Tuesday, April 29, 2008

Interview with Author Elizabeth Withrop


Elizabeth Winthrop is the author of more than 50 works of fiction for young people. Counting On Grace, her recent historical fiction middle reader, has garnered much priase. It is an ALA Notable Book , a Jane Addams Peace Prize Honor Book, and a Junior Library Guild Selection.



1. I'm not sure if we choose our stories or if they choose us. What was the case with Counting on Grace?
Grace chose me. Absolutely. I was at an exhibit of Lewis Hine child labor photographs in the Bennington Museum in Bennington, Vermont and I saw this little girl leaning on a huge spinning frame in a mill. She's beautiful, but her eyes are wide and wary. She'd seen more of life than she should have at the age of 10. She was staring directly at me and she might as well have spoken out loud so clear was her voice in my ear. She said tell my story.

2. What were the challenges in bringing this story to printed page?
A spinning frame is an incredibly complicated machine to try to explain to someone, child or adult, who's never seen one. That was a major challenge. First I had to understand how it worked and then I had to translate that to a modern day reader. I also searched a long time for the right voice. I wanted Grace to come alive for kids today and I finally found the way to do that by telling the story in a first person, present tense voice. I've been told that the voice is what makes the book so immediate for readers. That's what I was hoping for.

3. You truly bring millwork to life in this story. How do you feel kids relate to Grace and Arthur today?
I think the kids in America know that if they had been born 100 years ago, they could have been Grace and Arthur. 12 hours a day, 6 days a week they would have been working a spinning frame or harvesting beets or shucking oysters. Sometimes when school feels like a tough place to be, the idea of working is tempting. You're not sitting at a desk all day.
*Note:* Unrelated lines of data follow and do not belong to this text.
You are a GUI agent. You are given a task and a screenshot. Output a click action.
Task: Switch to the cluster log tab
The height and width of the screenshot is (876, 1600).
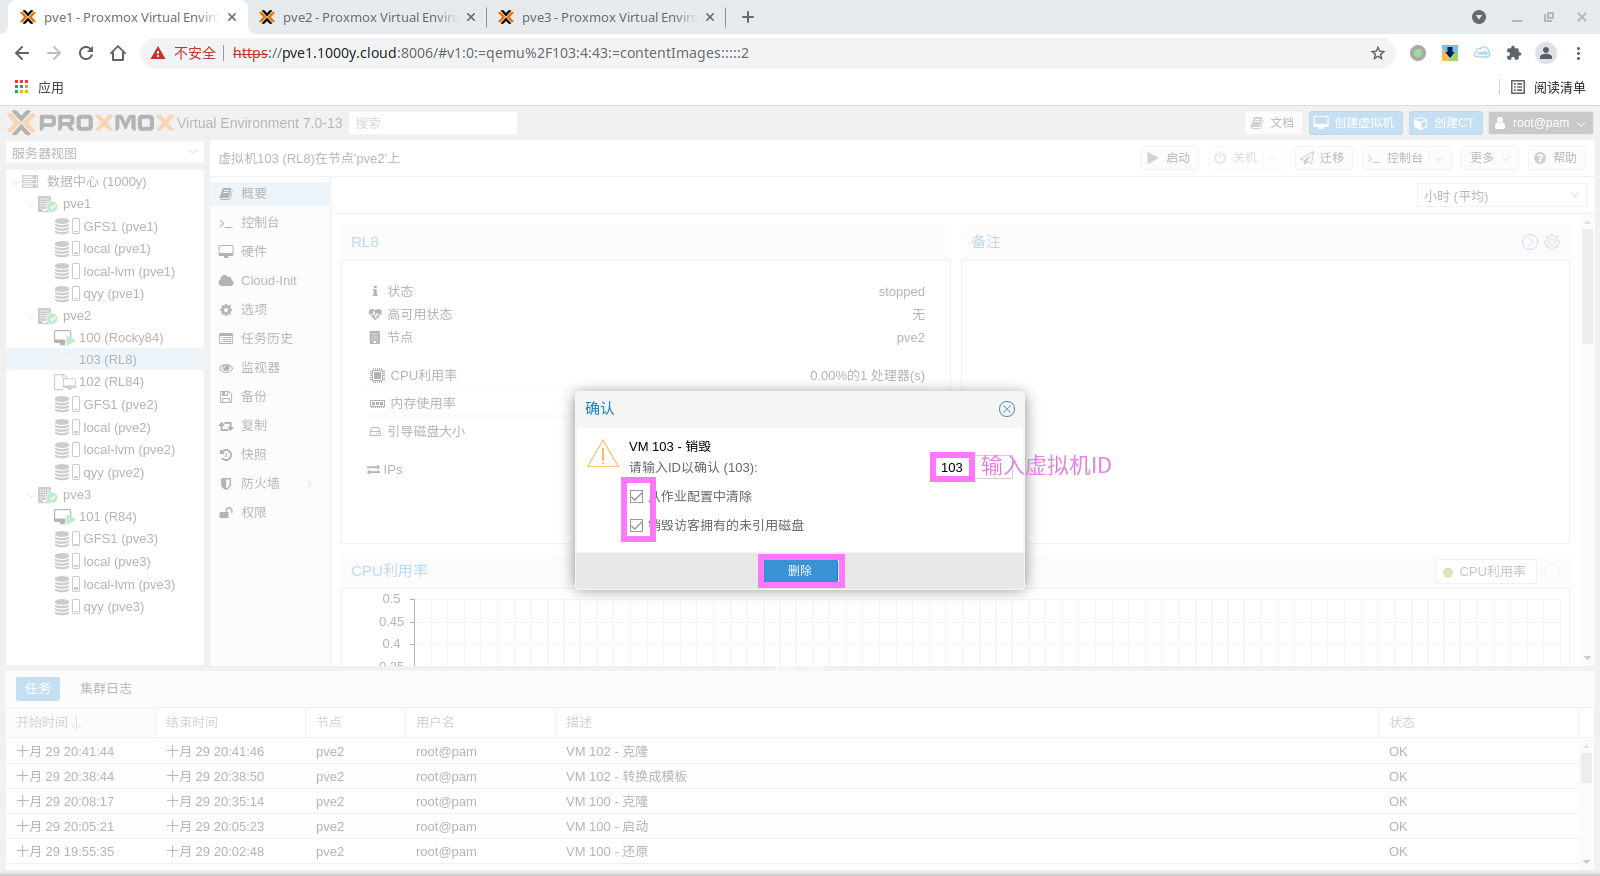tap(106, 688)
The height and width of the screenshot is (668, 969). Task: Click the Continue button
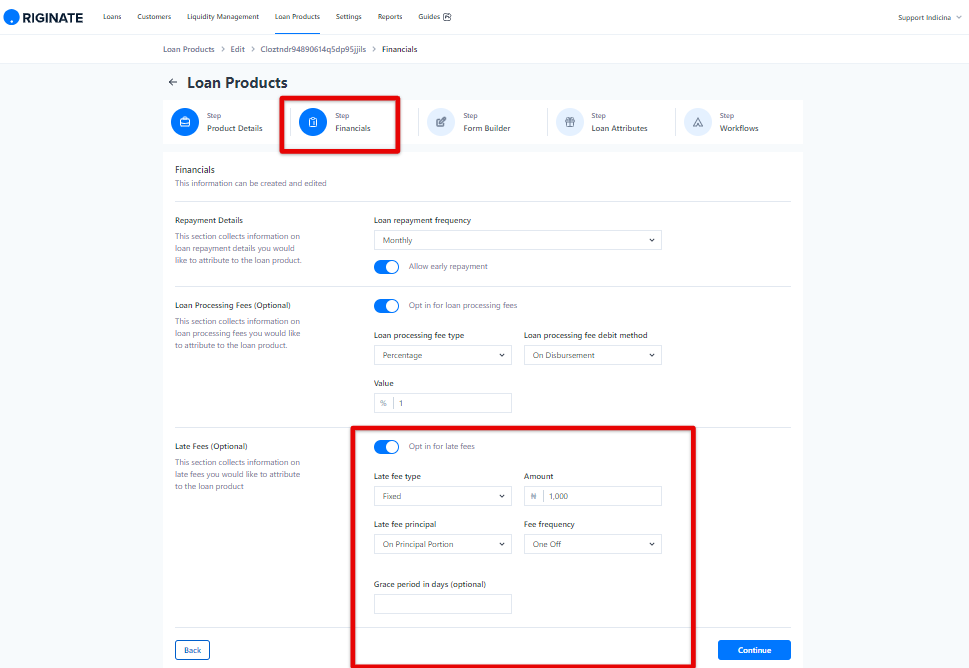753,649
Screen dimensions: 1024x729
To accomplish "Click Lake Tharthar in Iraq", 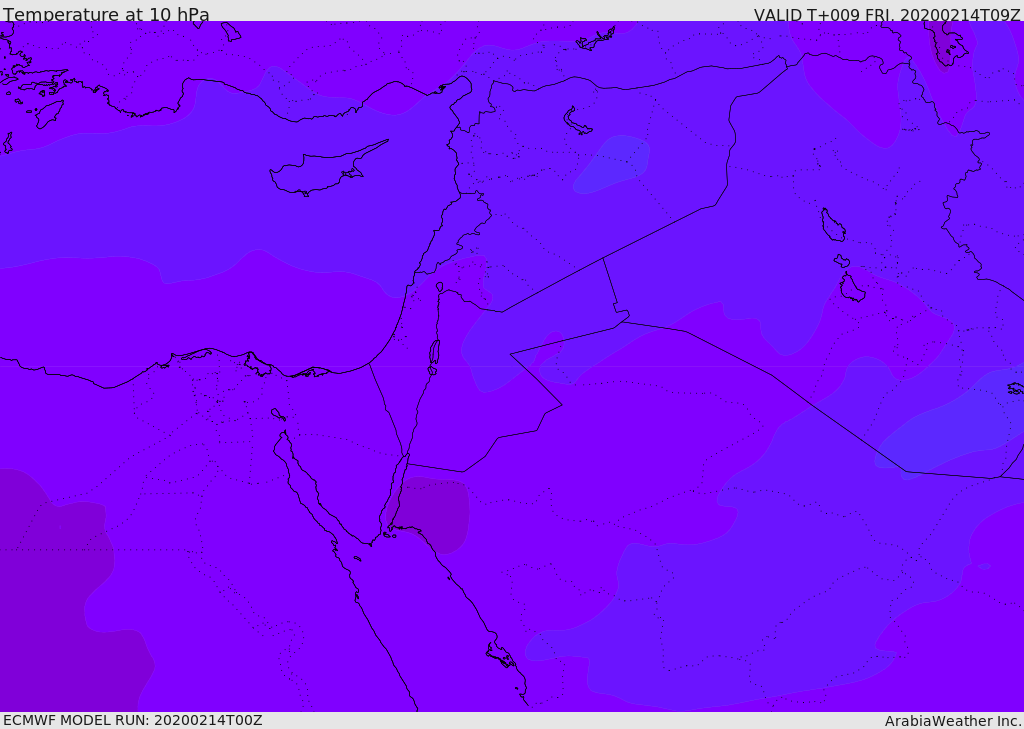I will tap(832, 226).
Adults don't seem to pay much attention to you if you just get your work done and bring home some money to help the family survive. But I hope the drudgery and exhaustion and despair of these kids in their trapped lives come through to readers. Grace and Arthur squabble and make up, break rules, keep secrets, take chances -- just the way kids do now. It's just that the stakes are higher, the consequences more devastating.
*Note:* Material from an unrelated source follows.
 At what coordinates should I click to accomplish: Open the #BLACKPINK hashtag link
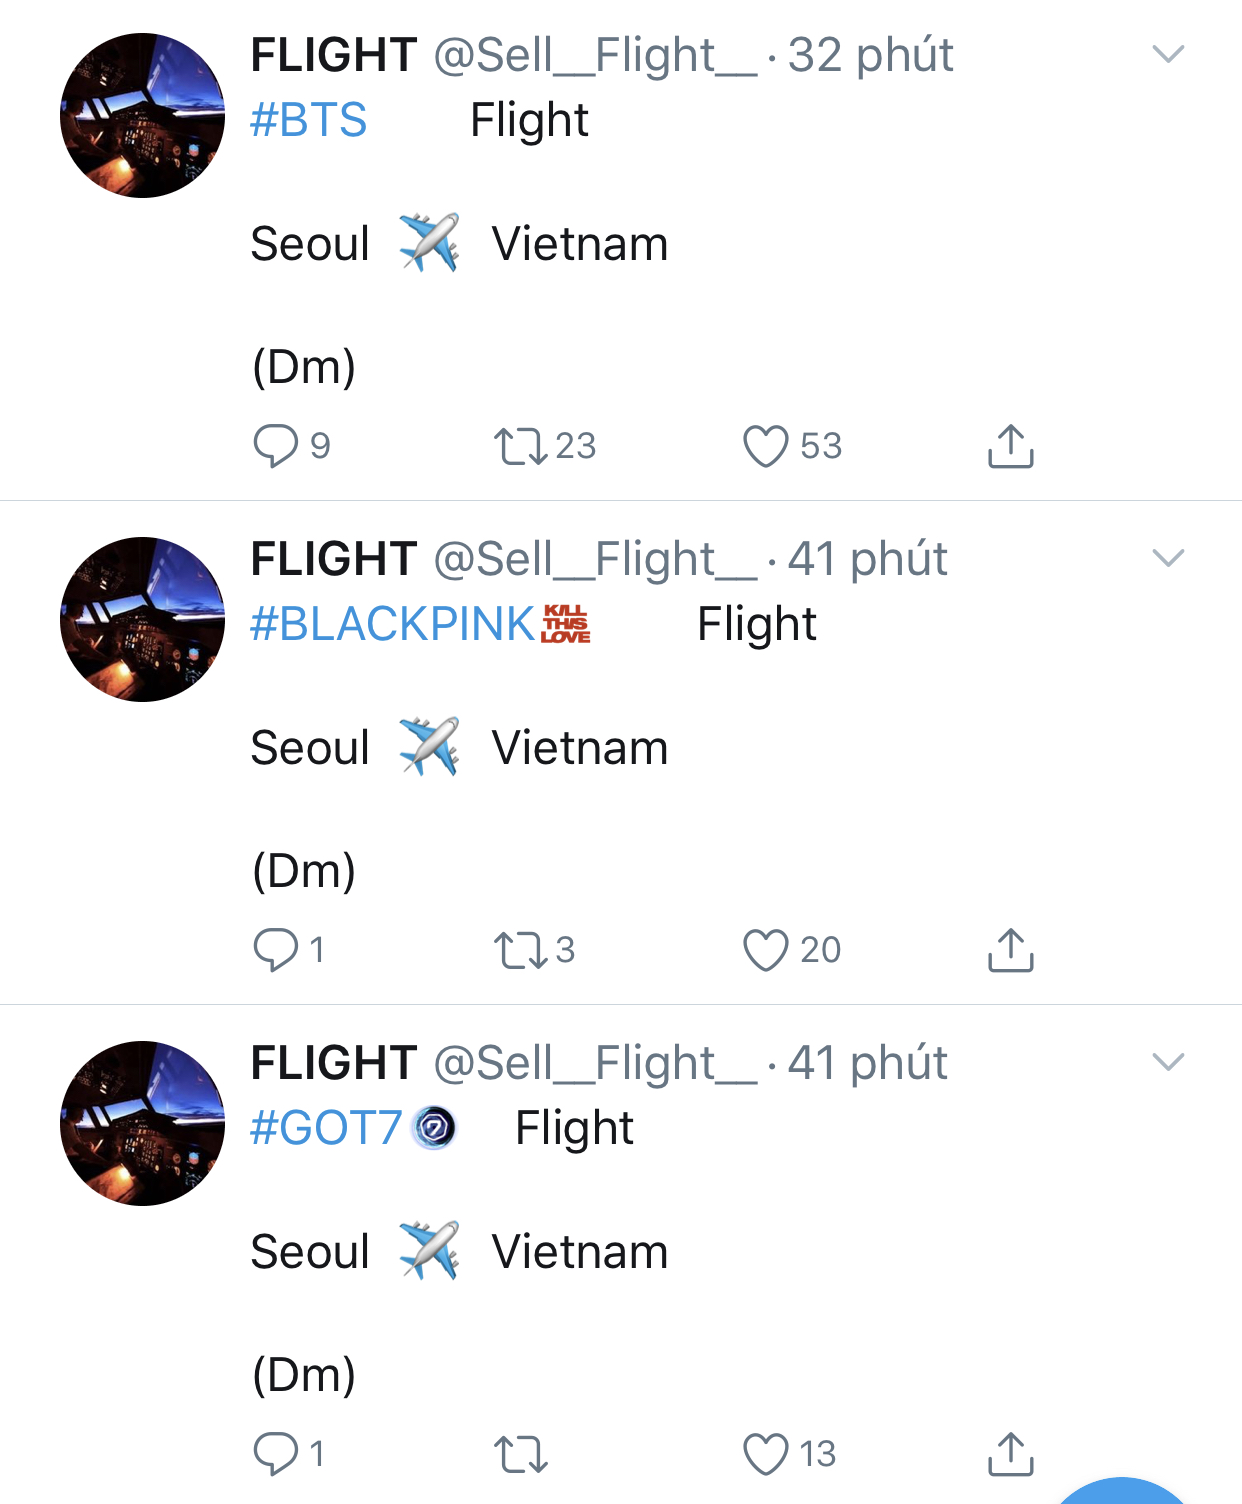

4. Your other novels, Castle in the Attic and Battle for the Castle are such wonderful works of fantasy, how did you enjoy delving into the world of historical fiction?
This is actually my third work of historical fiction. My first, IN MY MOTHER'S HOUSE (William Morrow), is an adult novel that opens in the great New York blizzard of 1888 and runs through to the 1970's. The second, DEAR MR. PRESIDENT, Letters From a Milltown Girl (Winslow Press) is set in North Adams, Massachusetts during the Great Depression. That is the book that first got me interested in mills in the Northeast. I love the way research for historical fiction can nudge the book in a different direction or can illuminate a character. But I have to be careful not to get lost in the research, to keep my eye on my story, on where my character is going and how I can get her there.
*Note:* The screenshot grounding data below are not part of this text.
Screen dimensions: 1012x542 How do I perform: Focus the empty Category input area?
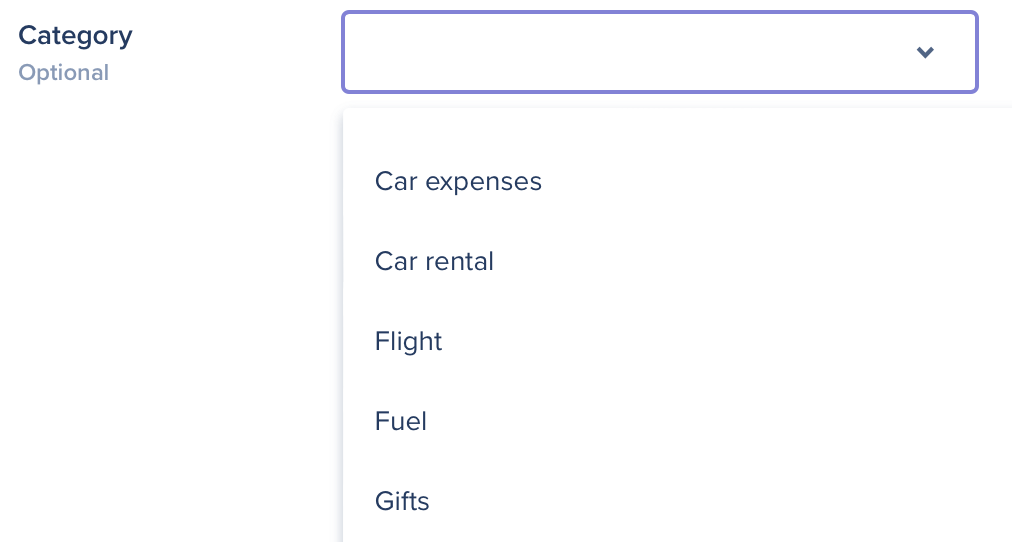(600, 52)
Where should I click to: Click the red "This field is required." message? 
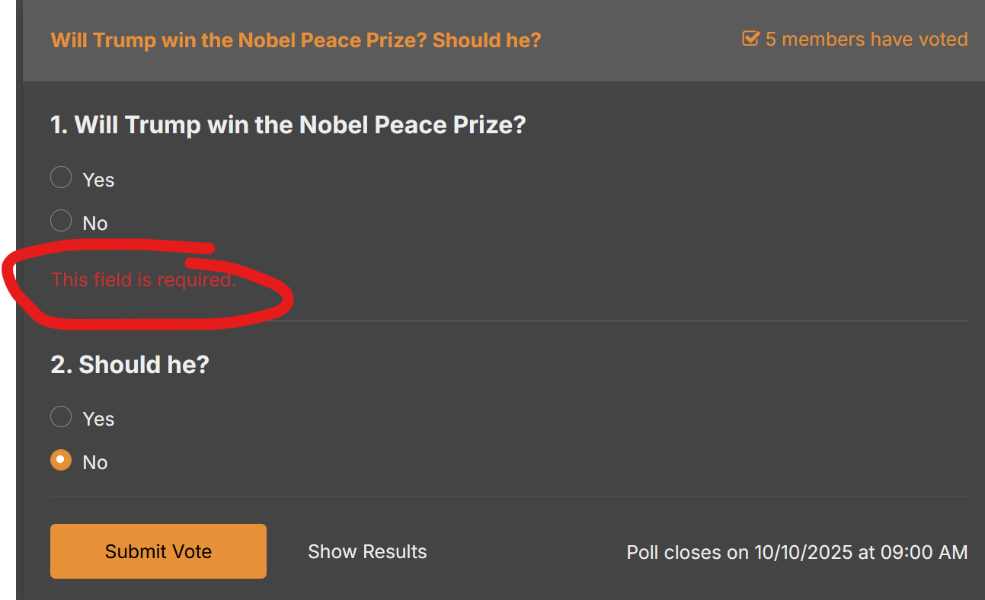coord(143,280)
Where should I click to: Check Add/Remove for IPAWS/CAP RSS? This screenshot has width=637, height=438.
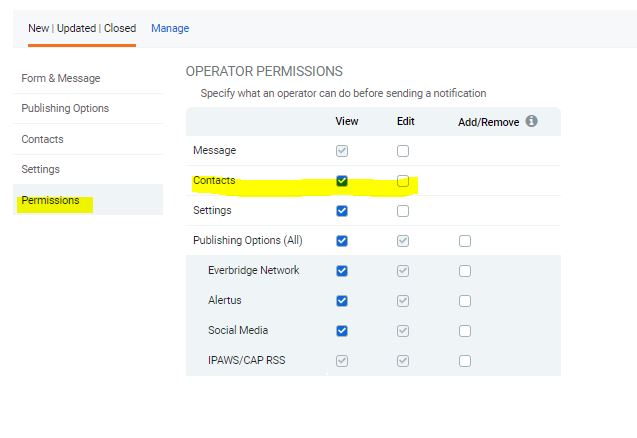coord(465,361)
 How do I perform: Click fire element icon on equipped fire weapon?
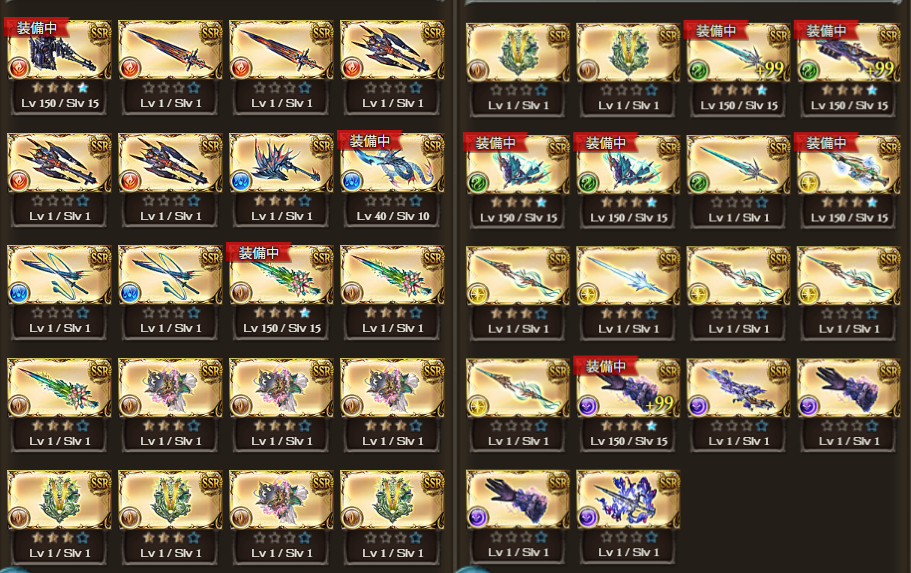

5. What can your fans look forward to next?
Another work driven by history but this time it's closer to home. I'm going to tell the story of my mother who grew up in Gibraltar, was evacuated in 1940 up the English Channel right through the Dunkirk rescue of the British Expeditionary Force and who ended up working as a spy in London during World War II. I'm not sure what form the book will take but right now I'm up to my eyeballs in research and loving it.

Monday, April 28, 2008

Off The Shelf

I've added two books to my To Read stack on my desk; Linda Sue Park's latest release Keeping Score. I am really looking forward to reading this one. I've known Linda Sue since before her first book was released. This one tells the story of a young girl named Maggie, baseball, and her friend serving in the army in Korea. Perhaps I'll be able to get Linda Sue here for an interview.

The other book is also by a wonderful writer I've had the great pleasure to meet - Elizabeth Winthrop. The book is titled Counting on Grace. It's about 12 year-old Grace and her best friend Arthur, who have to leave school to work in the mills. Photographer and reformer Lewis Hine comes to the mill to photograph kids next to the enormous spinning frames. Elizabeth - up for an interview?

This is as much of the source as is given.